==== Information provided
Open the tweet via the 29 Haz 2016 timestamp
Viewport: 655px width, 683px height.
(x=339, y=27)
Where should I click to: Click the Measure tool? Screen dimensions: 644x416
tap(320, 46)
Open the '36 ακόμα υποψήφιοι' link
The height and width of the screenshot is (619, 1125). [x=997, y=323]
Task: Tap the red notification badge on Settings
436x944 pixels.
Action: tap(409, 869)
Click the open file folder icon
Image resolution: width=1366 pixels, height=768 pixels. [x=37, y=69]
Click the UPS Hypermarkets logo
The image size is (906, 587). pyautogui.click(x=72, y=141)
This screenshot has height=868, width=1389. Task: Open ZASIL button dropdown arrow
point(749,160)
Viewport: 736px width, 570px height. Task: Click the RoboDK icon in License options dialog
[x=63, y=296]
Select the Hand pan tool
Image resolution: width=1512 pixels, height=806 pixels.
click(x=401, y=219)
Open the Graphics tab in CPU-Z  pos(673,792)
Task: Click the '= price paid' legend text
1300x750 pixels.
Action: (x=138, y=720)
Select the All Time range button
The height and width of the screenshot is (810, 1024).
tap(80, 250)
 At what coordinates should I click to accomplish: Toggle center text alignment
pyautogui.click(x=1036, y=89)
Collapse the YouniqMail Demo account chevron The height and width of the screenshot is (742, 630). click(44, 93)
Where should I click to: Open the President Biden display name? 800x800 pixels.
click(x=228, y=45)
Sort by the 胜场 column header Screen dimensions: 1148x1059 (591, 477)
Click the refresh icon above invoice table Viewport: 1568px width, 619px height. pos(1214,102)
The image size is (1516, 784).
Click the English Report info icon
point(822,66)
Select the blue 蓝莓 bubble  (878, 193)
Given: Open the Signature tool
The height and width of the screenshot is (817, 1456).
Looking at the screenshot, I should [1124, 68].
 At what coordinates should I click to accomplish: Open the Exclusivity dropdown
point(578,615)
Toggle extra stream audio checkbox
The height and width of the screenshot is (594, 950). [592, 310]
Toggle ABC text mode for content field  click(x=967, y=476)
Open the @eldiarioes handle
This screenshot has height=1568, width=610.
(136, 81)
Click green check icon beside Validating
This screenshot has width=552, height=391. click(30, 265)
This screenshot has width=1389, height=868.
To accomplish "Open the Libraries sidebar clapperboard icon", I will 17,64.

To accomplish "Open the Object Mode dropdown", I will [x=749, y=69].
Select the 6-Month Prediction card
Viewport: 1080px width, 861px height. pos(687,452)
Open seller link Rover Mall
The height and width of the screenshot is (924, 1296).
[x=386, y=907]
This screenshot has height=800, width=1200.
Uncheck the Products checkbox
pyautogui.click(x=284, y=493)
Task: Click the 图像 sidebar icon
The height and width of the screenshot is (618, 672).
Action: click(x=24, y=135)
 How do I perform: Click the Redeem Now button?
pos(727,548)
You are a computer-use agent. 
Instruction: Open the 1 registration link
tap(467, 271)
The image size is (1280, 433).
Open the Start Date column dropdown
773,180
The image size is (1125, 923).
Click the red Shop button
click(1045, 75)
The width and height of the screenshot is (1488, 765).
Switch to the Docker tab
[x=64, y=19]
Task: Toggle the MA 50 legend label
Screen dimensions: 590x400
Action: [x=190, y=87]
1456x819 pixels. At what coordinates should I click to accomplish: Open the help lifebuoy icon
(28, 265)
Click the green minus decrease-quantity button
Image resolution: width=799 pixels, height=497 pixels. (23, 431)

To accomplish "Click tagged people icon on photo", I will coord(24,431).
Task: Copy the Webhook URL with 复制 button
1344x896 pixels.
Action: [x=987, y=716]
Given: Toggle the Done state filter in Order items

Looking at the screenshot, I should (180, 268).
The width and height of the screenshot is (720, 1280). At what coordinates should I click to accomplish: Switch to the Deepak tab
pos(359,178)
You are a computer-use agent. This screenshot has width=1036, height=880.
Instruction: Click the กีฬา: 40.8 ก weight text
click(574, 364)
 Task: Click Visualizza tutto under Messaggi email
========
# Given task:
Reproduce every one of the rows above, word for word and in the same order.

# Written response:
Open the tweet via the 29 Haz 2016 timestamp
Viewport: 655px width, 683px height.
(x=339, y=27)
Where should I click to: Click the Measure tool? Screen dimensions: 644x416
tap(320, 46)
Open the '36 ακόμα υποψήφιοι' link
The height and width of the screenshot is (619, 1125). [x=997, y=323]
Task: Tap the red notification badge on Settings
436x944 pixels.
Action: tap(409, 869)
Click the open file folder icon
Image resolution: width=1366 pixels, height=768 pixels. [x=37, y=69]
Click the UPS Hypermarkets logo
The image size is (906, 587). pyautogui.click(x=72, y=141)
This screenshot has height=868, width=1389. Task: Open ZASIL button dropdown arrow
point(749,160)
Viewport: 736px width, 570px height. Task: Click the RoboDK icon in License options dialog
[x=63, y=296]
Select the Hand pan tool
Image resolution: width=1512 pixels, height=806 pixels.
click(x=401, y=219)
Open the Graphics tab in CPU-Z  pos(673,792)
Task: Click the '= price paid' legend text
1300x750 pixels.
Action: (x=138, y=720)
Select the All Time range button
The height and width of the screenshot is (810, 1024).
tap(80, 250)
 At what coordinates should I click to accomplish: Toggle center text alignment
pyautogui.click(x=1036, y=89)
Collapse the YouniqMail Demo account chevron The height and width of the screenshot is (742, 630). click(44, 93)
Where should I click to: Open the President Biden display name? 800x800 pixels.
click(x=228, y=45)
Sort by the 胜场 column header Screen dimensions: 1148x1059 (591, 477)
Click the refresh icon above invoice table Viewport: 1568px width, 619px height. pos(1214,102)
The image size is (1516, 784).
Click the English Report info icon
point(822,66)
Select the blue 蓝莓 bubble  (878, 193)
Given: Open the Signature tool
The height and width of the screenshot is (817, 1456).
Looking at the screenshot, I should [1124, 68].
 At what coordinates should I click to accomplish: Open the Exclusivity dropdown
point(578,615)
Toggle extra stream audio checkbox
The height and width of the screenshot is (594, 950). [592, 310]
Toggle ABC text mode for content field  click(x=967, y=476)
Open the @eldiarioes handle
This screenshot has height=1568, width=610.
(136, 81)
Click green check icon beside Validating
This screenshot has width=552, height=391. click(30, 265)
This screenshot has width=1389, height=868.
To accomplish "Open the Libraries sidebar clapperboard icon", I will 17,64.

To accomplish "Open the Object Mode dropdown", I will [x=749, y=69].
Select the 6-Month Prediction card
Viewport: 1080px width, 861px height. pos(687,452)
Open seller link Rover Mall
The height and width of the screenshot is (924, 1296).
[x=386, y=907]
This screenshot has height=800, width=1200.
Uncheck the Products checkbox
pyautogui.click(x=284, y=493)
Task: Click the 图像 sidebar icon
The height and width of the screenshot is (618, 672).
Action: click(x=24, y=135)
 How do I perform: Click the Redeem Now button?
pos(727,548)
You are a computer-use agent. 
Instruction: Open the 1 registration link
tap(467, 271)
The image size is (1280, 433).
Open the Start Date column dropdown
773,180
The image size is (1125, 923).
Click the red Shop button
click(1045, 75)
The width and height of the screenshot is (1488, 765).
Switch to the Docker tab
[x=64, y=19]
Task: Toggle the MA 50 legend label
Screen dimensions: 590x400
Action: [x=190, y=87]
1456x819 pixels. At what coordinates should I click to accomplish: Open the help lifebuoy icon
(28, 265)
Click the green minus decrease-quantity button
Image resolution: width=799 pixels, height=497 pixels. (23, 431)

To accomplish "Click tagged people icon on photo", I will coord(24,431).
Task: Copy the Webhook URL with 复制 button
1344x896 pixels.
Action: [x=987, y=716]
Given: Toggle the Done state filter in Order items

Looking at the screenshot, I should (180, 268).
The width and height of the screenshot is (720, 1280). At what coordinates should I click to accomplish: Switch to the Deepak tab
pos(359,178)
You are a computer-use agent. This screenshot has width=1036, height=880.
Instruction: Click the กีฬา: 40.8 ก weight text
click(574, 364)
 Task: Click Visualizza tutto under Messaggi email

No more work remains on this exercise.